■ **Action item**: Note every line in the entries that contains the string "computer", and copy it.

■ **Dataset records**:
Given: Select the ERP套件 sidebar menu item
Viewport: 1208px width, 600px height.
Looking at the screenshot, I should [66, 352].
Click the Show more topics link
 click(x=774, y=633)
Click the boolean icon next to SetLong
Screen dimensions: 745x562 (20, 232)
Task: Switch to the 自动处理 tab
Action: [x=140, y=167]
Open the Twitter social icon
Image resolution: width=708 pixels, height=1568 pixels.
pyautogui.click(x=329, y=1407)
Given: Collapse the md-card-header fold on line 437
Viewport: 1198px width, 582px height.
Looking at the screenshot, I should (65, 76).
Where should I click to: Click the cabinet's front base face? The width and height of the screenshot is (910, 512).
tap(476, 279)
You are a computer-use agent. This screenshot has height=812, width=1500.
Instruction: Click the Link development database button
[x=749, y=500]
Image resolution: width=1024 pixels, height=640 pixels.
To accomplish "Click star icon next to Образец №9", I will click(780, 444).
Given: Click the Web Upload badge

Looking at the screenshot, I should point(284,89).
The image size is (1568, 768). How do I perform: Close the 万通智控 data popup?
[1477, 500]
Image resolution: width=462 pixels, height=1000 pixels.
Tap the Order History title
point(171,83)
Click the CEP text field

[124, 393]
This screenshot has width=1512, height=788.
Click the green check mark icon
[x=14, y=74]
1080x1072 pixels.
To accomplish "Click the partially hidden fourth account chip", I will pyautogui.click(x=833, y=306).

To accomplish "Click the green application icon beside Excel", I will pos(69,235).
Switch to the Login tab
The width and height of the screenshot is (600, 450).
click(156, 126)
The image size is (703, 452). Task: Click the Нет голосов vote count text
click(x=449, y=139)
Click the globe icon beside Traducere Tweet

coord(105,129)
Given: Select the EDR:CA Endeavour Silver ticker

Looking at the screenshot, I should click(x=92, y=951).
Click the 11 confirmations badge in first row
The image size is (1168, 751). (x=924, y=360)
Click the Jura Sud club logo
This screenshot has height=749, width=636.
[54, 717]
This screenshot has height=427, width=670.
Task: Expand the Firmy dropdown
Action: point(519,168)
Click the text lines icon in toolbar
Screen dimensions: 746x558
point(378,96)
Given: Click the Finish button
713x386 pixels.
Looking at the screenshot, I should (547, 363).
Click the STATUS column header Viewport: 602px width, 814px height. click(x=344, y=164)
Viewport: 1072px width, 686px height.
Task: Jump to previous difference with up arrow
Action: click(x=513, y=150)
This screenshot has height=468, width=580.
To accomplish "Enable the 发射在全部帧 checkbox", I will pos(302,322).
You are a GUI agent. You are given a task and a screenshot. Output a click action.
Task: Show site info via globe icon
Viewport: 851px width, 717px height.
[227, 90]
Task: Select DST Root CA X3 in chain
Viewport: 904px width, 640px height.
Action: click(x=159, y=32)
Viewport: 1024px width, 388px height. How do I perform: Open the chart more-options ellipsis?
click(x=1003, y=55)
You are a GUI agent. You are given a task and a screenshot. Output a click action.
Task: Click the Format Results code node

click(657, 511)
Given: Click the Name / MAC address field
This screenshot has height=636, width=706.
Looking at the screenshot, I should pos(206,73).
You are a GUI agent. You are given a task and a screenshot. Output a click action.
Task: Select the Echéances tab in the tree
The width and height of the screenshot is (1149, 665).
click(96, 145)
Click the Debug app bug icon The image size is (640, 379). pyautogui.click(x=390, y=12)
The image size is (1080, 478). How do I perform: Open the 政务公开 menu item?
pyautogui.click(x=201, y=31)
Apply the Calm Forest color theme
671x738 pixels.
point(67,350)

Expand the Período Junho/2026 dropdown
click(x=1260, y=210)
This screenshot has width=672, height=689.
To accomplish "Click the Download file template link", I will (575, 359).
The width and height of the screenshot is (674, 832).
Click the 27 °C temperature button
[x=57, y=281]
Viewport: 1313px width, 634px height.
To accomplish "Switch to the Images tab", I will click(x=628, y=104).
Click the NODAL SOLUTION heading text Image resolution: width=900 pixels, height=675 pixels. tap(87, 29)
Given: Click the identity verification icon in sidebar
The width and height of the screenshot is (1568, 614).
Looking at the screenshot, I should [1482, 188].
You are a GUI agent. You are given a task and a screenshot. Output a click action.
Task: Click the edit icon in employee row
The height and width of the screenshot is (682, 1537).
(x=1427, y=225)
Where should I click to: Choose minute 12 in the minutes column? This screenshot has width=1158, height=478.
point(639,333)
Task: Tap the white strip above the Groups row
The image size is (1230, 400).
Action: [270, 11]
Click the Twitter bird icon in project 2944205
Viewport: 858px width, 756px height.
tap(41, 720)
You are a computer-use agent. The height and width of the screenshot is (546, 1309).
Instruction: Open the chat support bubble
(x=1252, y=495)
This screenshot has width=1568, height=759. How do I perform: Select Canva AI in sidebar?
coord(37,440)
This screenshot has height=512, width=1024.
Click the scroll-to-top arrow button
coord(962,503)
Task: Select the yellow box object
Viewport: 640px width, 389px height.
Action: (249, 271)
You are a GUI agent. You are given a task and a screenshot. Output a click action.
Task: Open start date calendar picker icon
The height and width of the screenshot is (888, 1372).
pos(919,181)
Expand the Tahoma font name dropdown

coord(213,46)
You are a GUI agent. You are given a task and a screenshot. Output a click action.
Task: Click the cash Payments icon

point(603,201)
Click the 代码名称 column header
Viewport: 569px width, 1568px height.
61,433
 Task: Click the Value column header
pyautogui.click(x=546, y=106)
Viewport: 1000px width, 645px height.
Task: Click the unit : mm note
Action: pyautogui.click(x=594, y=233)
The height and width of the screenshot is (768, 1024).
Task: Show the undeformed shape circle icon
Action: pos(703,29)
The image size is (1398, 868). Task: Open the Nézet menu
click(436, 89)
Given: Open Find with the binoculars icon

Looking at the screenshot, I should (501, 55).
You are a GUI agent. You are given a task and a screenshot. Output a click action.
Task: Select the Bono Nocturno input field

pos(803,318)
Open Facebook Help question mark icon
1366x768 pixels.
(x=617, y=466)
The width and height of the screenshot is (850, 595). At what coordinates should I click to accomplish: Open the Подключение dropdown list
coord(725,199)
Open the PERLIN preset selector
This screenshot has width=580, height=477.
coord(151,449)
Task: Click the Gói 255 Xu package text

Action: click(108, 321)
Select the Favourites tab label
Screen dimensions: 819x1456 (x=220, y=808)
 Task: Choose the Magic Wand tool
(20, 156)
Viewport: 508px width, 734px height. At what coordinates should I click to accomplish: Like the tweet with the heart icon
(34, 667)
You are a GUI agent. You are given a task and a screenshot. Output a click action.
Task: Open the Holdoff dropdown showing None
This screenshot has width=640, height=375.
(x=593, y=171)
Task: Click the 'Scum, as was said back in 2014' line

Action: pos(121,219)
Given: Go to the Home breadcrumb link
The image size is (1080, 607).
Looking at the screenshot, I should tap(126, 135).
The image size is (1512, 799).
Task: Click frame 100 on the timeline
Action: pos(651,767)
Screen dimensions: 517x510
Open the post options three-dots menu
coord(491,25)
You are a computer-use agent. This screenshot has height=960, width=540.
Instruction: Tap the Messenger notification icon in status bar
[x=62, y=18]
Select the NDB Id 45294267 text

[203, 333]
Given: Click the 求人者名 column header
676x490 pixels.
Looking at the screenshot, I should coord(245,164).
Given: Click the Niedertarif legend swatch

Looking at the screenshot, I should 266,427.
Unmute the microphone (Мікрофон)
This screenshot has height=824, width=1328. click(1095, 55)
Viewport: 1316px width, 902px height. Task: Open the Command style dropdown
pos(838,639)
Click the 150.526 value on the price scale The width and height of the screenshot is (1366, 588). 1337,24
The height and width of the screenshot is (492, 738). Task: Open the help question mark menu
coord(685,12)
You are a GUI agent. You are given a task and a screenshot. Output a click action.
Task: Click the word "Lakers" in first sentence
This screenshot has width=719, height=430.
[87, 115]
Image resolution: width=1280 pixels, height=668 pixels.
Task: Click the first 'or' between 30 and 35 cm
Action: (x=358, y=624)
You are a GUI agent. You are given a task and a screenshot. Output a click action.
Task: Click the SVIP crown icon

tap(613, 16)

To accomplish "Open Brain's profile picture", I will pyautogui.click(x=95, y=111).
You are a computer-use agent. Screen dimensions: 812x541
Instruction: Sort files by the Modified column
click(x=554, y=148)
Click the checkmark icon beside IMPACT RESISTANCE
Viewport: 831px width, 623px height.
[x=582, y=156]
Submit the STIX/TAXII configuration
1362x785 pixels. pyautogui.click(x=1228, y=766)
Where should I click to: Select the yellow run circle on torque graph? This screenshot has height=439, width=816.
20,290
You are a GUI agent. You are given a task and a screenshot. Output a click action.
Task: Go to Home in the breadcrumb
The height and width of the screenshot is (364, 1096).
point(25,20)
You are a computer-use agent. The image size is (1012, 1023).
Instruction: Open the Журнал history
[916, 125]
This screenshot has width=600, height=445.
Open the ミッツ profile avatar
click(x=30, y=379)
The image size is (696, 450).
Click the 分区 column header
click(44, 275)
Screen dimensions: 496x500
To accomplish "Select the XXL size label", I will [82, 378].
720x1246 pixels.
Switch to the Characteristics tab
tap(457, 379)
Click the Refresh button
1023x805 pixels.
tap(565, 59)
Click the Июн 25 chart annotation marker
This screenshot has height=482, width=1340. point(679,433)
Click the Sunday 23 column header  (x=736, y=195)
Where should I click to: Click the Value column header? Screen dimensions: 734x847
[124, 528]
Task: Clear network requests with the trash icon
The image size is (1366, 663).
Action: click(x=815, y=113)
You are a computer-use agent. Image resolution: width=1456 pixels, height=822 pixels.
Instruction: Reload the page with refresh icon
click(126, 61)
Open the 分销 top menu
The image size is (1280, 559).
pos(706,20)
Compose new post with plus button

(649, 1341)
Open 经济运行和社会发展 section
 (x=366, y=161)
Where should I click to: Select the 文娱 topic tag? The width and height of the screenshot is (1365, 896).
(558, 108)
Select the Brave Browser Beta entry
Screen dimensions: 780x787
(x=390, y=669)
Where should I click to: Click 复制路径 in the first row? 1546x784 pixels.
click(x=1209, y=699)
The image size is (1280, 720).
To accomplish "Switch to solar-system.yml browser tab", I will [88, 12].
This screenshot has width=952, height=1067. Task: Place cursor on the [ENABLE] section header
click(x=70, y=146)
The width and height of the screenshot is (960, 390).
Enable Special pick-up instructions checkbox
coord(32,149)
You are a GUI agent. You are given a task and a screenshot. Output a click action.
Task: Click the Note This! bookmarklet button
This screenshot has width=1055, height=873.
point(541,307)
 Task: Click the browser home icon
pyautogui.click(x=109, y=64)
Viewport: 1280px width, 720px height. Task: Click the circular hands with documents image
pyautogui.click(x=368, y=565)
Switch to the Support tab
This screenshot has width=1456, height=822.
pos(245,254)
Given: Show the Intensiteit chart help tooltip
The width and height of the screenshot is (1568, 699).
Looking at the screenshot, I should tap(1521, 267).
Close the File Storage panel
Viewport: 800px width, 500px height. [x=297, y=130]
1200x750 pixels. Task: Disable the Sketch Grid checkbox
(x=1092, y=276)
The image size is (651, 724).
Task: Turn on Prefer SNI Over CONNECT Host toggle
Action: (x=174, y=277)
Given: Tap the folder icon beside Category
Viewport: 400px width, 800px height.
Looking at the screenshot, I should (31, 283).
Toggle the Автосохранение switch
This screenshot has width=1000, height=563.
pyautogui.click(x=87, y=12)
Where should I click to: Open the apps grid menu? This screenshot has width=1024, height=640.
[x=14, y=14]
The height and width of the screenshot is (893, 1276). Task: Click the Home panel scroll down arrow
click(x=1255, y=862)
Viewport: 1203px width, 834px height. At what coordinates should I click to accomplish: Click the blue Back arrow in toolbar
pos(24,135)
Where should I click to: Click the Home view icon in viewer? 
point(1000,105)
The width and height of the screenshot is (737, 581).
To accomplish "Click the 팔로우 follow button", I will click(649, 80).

■ **Your response**:
You are a computer-use agent. This screenshot has height=812, width=1500.
You are a computer-use agent. The height and width of the screenshot is (546, 1309).
You are a computer-use agent. This screenshot has height=960, width=540.
You are a computer-use agent. Screen dimensions: 812x541
You are a computer-use agent. The image size is (1012, 1023).
You are a computer-use agent. Image resolution: width=1456 pixels, height=822 pixels.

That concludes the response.